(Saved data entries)
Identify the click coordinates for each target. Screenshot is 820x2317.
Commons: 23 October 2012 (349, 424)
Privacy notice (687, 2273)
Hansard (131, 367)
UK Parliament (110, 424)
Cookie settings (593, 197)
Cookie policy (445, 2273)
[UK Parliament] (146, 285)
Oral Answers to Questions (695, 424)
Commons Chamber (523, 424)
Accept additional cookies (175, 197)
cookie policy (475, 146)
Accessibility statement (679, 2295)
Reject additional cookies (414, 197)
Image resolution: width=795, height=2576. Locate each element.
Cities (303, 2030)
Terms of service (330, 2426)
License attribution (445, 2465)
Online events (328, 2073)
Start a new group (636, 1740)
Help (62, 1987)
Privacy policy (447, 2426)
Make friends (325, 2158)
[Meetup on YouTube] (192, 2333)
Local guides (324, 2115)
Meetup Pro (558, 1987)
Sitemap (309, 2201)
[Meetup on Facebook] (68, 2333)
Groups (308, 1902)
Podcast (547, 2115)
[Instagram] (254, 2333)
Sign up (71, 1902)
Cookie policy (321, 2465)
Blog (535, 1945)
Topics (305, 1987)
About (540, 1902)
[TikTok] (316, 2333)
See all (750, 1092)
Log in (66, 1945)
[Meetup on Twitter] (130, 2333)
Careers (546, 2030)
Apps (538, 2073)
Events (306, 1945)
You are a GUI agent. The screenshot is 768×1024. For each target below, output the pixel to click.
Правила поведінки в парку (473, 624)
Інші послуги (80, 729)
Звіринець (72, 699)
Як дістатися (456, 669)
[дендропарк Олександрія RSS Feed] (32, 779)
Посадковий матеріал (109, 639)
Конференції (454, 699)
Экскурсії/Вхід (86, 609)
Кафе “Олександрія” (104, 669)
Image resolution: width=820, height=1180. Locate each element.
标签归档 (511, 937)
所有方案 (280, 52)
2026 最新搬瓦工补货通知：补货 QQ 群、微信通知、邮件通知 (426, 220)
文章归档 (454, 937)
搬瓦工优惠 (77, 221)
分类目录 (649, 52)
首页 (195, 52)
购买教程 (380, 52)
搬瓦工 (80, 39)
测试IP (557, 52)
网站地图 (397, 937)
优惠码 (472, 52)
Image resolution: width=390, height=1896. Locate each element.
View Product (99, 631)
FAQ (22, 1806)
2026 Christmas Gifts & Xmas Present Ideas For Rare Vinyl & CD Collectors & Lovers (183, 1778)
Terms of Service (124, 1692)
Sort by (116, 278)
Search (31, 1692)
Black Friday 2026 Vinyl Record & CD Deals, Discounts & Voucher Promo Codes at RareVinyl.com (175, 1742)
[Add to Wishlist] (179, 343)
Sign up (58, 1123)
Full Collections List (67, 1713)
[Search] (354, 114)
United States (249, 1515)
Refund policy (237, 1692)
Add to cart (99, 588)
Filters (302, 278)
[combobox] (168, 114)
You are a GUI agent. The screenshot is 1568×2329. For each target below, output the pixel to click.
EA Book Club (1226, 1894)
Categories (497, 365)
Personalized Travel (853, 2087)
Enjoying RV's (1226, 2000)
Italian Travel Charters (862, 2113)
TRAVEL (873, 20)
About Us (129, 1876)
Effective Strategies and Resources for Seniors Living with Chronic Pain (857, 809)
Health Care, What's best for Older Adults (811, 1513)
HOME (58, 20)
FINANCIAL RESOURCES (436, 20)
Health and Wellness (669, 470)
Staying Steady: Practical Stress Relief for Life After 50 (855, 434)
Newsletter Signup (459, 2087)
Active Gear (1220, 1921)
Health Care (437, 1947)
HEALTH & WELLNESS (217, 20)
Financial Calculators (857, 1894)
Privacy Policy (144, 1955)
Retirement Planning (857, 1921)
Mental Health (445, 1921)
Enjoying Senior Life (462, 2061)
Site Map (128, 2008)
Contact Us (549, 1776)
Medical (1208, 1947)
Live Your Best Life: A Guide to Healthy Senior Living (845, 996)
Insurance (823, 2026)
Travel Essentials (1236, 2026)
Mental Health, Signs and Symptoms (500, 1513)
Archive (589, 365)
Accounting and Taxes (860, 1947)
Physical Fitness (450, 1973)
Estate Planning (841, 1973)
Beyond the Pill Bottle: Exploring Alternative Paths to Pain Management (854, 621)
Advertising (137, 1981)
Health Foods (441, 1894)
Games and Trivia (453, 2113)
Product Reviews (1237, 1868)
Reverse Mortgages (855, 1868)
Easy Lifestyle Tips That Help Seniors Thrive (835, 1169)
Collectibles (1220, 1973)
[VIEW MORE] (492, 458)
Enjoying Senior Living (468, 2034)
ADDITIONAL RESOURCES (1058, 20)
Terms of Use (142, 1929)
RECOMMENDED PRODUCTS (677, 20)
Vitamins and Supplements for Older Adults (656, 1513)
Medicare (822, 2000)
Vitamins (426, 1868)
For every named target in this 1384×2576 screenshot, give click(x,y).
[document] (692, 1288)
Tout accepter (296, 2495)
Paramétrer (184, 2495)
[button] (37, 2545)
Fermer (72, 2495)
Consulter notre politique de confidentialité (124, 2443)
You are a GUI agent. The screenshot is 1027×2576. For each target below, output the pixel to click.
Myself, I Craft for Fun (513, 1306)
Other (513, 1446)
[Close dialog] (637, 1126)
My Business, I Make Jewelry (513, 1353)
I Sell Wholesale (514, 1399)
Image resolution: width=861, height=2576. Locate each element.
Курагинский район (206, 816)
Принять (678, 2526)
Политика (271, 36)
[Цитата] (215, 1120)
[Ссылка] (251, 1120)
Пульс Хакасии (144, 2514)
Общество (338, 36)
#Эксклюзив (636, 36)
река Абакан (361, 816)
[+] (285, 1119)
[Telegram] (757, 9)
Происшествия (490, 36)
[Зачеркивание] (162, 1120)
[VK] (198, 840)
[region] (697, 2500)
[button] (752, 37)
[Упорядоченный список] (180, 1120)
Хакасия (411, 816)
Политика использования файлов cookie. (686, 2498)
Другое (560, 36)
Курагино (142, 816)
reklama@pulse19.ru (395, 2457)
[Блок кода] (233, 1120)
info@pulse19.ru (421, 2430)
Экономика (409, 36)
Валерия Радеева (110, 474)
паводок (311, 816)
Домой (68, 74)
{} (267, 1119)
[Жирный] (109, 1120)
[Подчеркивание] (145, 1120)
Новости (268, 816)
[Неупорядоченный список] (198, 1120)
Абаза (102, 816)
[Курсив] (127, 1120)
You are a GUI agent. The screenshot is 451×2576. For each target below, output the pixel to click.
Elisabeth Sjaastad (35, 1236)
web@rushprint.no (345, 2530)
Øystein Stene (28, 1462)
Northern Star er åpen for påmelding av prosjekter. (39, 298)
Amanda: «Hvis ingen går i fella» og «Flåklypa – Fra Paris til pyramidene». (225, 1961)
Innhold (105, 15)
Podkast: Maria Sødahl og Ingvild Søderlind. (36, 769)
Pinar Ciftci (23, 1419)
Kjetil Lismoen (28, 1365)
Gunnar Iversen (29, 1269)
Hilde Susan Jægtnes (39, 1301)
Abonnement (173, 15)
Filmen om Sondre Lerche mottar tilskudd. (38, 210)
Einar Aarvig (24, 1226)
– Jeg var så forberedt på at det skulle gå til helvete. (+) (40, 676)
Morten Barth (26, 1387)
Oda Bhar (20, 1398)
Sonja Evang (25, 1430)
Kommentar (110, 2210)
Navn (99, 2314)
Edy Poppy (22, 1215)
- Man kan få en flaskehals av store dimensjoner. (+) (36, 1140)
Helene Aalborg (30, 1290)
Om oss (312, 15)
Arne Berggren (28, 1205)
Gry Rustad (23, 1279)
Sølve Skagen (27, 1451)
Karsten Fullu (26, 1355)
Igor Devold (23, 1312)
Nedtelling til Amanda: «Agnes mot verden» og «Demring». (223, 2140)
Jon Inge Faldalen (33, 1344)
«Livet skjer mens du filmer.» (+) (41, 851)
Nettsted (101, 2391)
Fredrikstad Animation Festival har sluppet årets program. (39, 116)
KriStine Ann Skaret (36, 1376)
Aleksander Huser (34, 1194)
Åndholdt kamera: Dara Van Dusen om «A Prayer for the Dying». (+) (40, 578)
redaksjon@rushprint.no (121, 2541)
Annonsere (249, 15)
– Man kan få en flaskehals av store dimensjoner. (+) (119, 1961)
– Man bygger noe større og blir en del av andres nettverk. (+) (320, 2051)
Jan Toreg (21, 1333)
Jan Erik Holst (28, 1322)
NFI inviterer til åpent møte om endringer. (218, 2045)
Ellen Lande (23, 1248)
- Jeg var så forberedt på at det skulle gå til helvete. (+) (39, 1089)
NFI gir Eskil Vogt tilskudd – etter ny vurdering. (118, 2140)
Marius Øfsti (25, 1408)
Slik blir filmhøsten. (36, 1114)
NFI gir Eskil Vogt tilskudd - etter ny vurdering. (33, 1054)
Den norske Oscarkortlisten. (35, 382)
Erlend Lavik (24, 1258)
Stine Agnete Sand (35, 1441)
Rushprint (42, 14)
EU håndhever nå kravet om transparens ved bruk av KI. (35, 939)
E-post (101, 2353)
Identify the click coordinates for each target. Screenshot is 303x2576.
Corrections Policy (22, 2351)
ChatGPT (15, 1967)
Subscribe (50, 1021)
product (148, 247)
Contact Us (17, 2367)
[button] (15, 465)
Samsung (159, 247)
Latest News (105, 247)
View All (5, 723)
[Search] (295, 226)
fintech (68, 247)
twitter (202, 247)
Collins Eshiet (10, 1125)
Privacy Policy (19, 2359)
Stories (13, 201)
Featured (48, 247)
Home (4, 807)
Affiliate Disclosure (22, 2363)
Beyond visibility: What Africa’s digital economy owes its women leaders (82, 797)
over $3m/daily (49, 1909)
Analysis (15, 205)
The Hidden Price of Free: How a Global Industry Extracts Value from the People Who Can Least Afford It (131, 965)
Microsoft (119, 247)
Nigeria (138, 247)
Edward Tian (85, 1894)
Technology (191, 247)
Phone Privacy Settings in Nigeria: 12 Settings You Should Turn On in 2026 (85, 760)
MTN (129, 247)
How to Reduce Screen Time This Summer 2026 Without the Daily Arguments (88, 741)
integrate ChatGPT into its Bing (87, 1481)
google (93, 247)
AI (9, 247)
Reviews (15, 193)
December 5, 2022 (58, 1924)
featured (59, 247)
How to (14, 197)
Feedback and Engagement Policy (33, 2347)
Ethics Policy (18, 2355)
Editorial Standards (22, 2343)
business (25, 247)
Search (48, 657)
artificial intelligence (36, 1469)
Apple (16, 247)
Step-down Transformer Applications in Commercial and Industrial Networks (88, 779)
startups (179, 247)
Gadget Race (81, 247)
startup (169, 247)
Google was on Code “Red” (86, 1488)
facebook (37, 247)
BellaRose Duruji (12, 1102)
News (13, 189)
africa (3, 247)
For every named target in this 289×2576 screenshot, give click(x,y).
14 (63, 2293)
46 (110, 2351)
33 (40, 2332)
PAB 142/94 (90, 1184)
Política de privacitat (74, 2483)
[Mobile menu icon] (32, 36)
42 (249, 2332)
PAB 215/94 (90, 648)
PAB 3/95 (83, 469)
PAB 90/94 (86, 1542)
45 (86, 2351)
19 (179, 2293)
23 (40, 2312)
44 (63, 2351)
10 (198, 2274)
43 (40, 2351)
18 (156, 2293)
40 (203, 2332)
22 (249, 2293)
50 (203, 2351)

* REQUIREMENT: Your answer should consist of the lines from the line with "Принять (678, 2526)" to the line with "[VK] (198, 840)" above, repeated exactly, both ends included.

* EXERCISE RESPONSE:
Принять (678, 2526)
Политика (271, 36)
[Цитата] (215, 1120)
[Ссылка] (251, 1120)
Пульс Хакасии (144, 2514)
Общество (338, 36)
#Эксклюзив (636, 36)
река Абакан (361, 816)
[+] (285, 1119)
[Telegram] (757, 9)
Происшествия (490, 36)
[Зачеркивание] (162, 1120)
[VK] (198, 840)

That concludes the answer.